Ordinary Reduction of the Share Capital
In the ordinary reduction of the share capital, assets are effectively returned to the shareholders. There are several reasons for a company to reduce its capital, including:
- Eliminating overcapitalisation
- Cancelling treasury shares
- Removing shareholders
As an ordinary capital reduction leads to a decrease in the company’s assets and strongly affects the interests of creditors, Swiss law sets out detailed requirements for its implementation. The main steps of an ordinary reduction are as follows:
- Coverage of debts: A certified auditor must confirm to the general meeting that the claims will still be fully covered after the capital reduction.
- Call on creditors and guarantee: A call to creditors is published three times in the Swiss Official Gazette of Commerce, giving creditors the opportunity to denounce or guarantee their claims within two months.
- Implementation of the capital reduction: After the period granted to the creditors expired and the securing of the claims, the actual reduction of capital is carried out by the notary.
Capital reduction in the case of negative net worth
The reduction of the share capital in the case of negative net worth is a reorganisation measure to compensate for a balance sheet loss.
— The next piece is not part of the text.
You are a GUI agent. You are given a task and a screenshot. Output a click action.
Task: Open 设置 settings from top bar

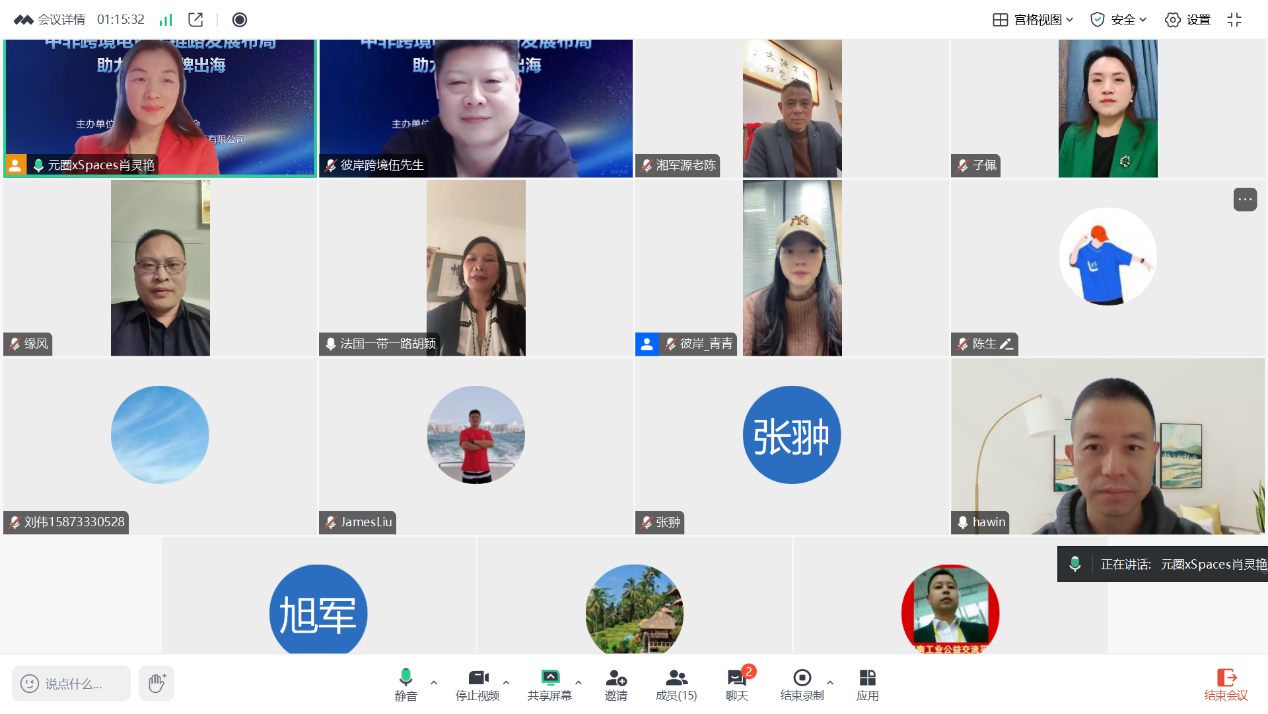pos(1188,20)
A loss on the balance sheet is defined as a situation in which the assets no longer cover the debts and equity. A capital reduction therefore reduces losses, as the “definancing” allows them to be offset on the balance sheet.
Capital fluctuation band of the revision of the law on limited companies
In order to facilitate capital increases and reductions and to make share capital amounts more flexible, a “capital fluctuation band” is to be introduced as part of the forthcoming revision of the law on limited companies. In future, the board of directors may be authorised by the articles of association to increase or reduce the share capital within a defined range for a maximum period of five years (Art. 653 ff. nCO). The revised provisions are expected to come into force in 2023.